| Assigned task |
Leave out the pictures and print the rest of the entries exactly as they stand.

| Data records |
= = = = = = =
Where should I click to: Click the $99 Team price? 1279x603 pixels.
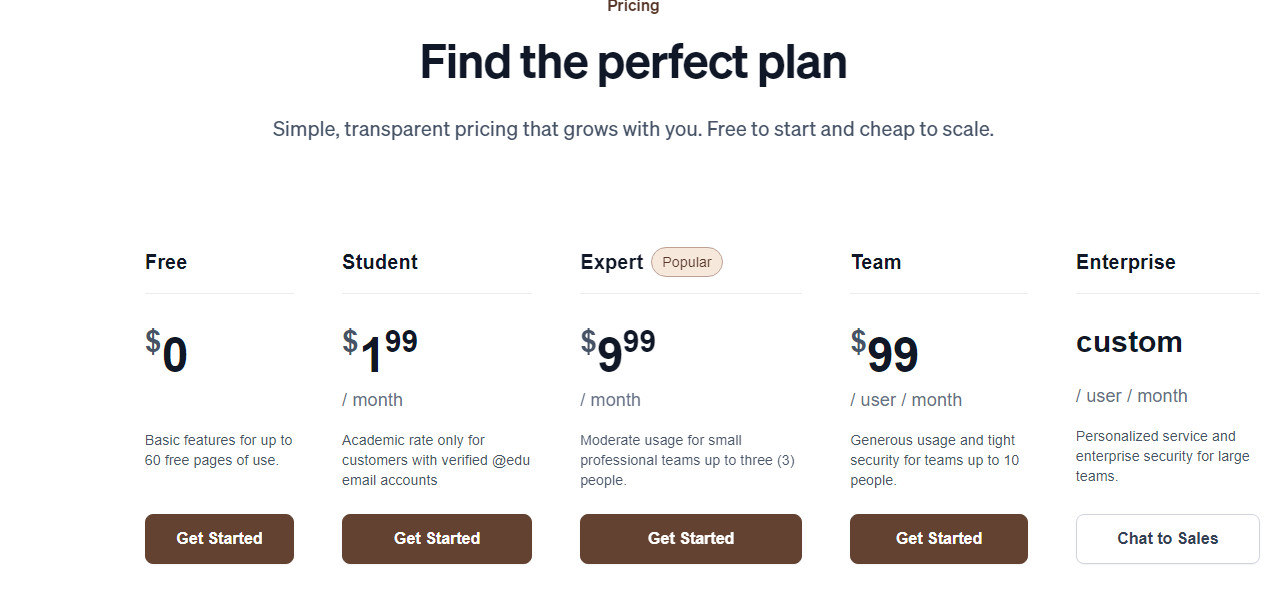pos(885,353)
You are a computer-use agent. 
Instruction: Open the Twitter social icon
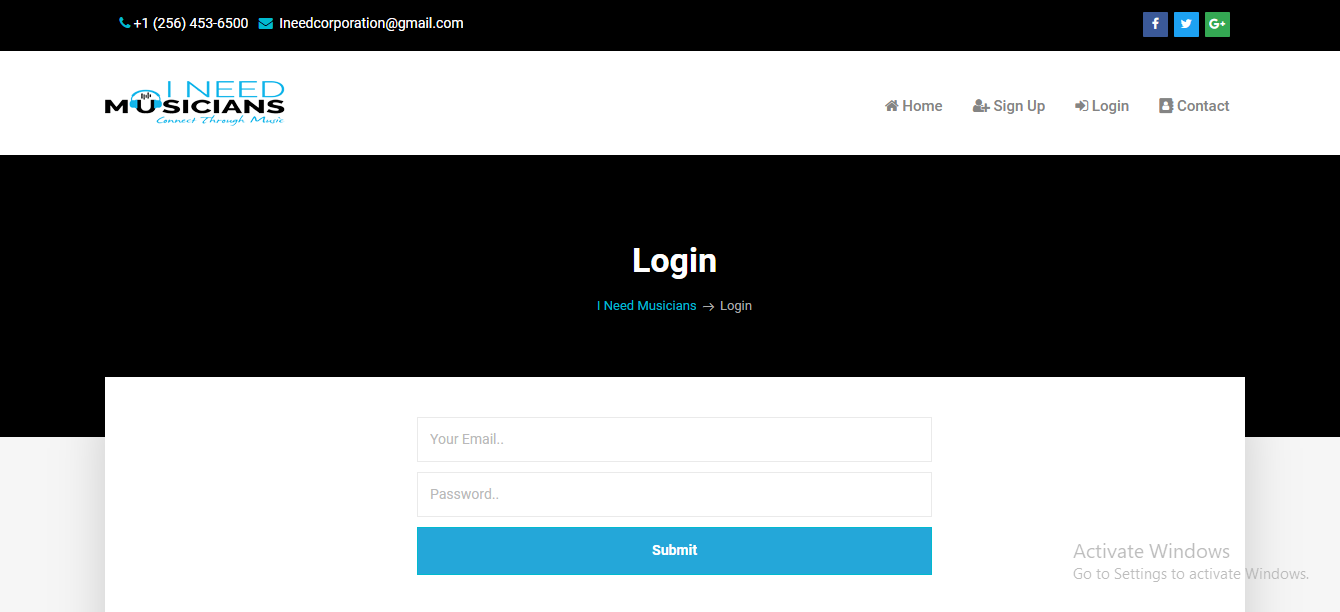coord(1186,24)
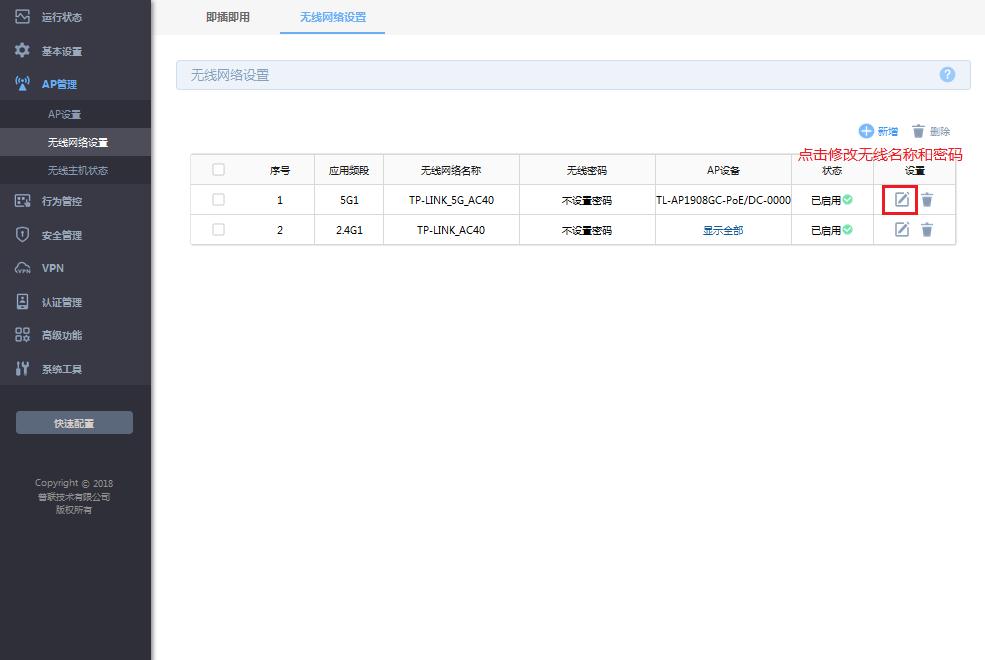985x660 pixels.
Task: Select the 基本设置 gear icon
Action: pos(21,50)
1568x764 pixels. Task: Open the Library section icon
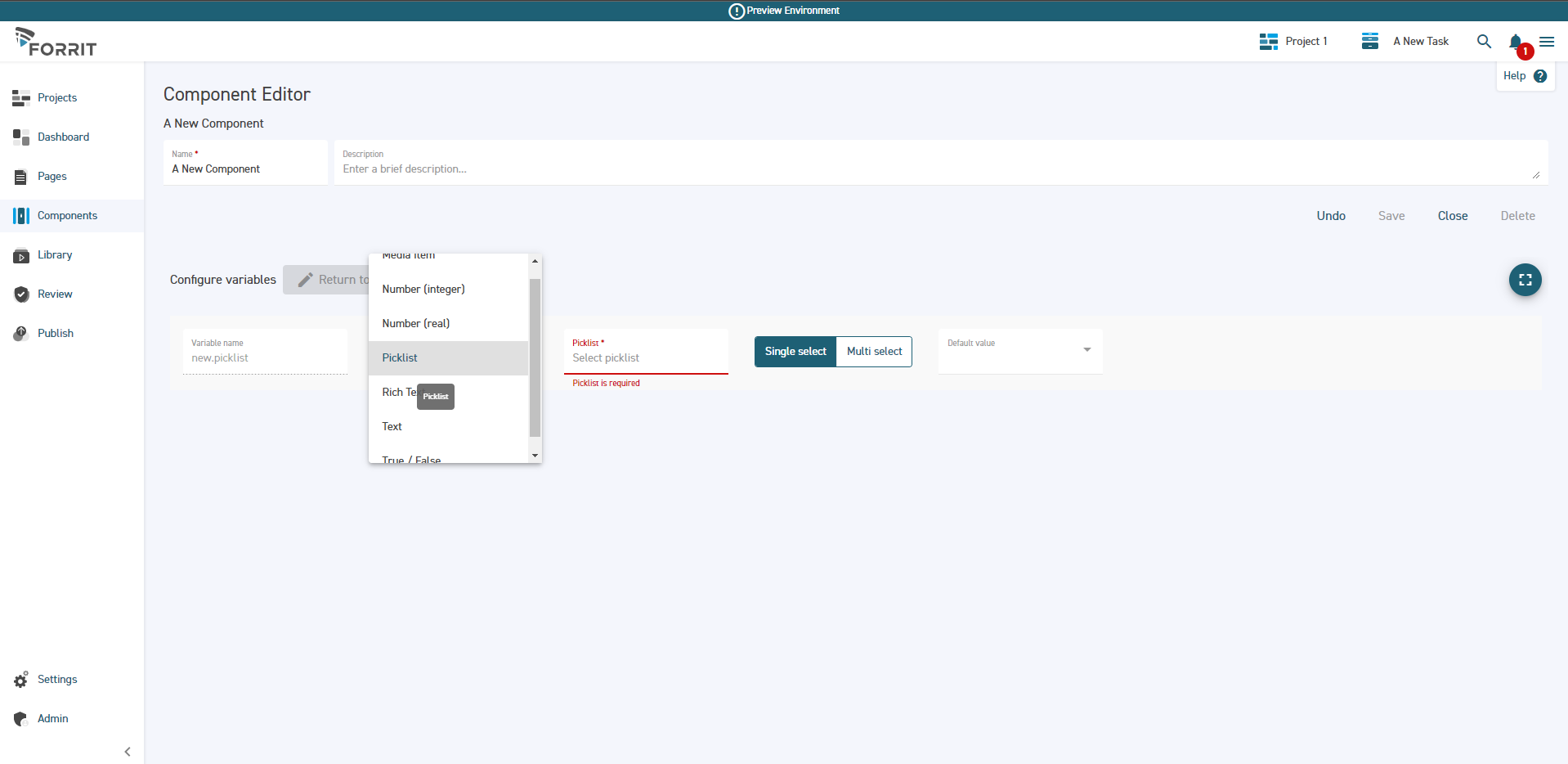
= = = = = = =
| Task output |
Where should I click to: Click the $99 Team price? 1279x603 pixels.
pos(885,353)
You are a computer-use agent. 
Instruction: Open the Twitter social icon
coord(1186,24)
985x660 pixels.
Task: Select the 基本设置 gear icon
Action: pos(21,50)
1568x764 pixels. Task: Open the Library section icon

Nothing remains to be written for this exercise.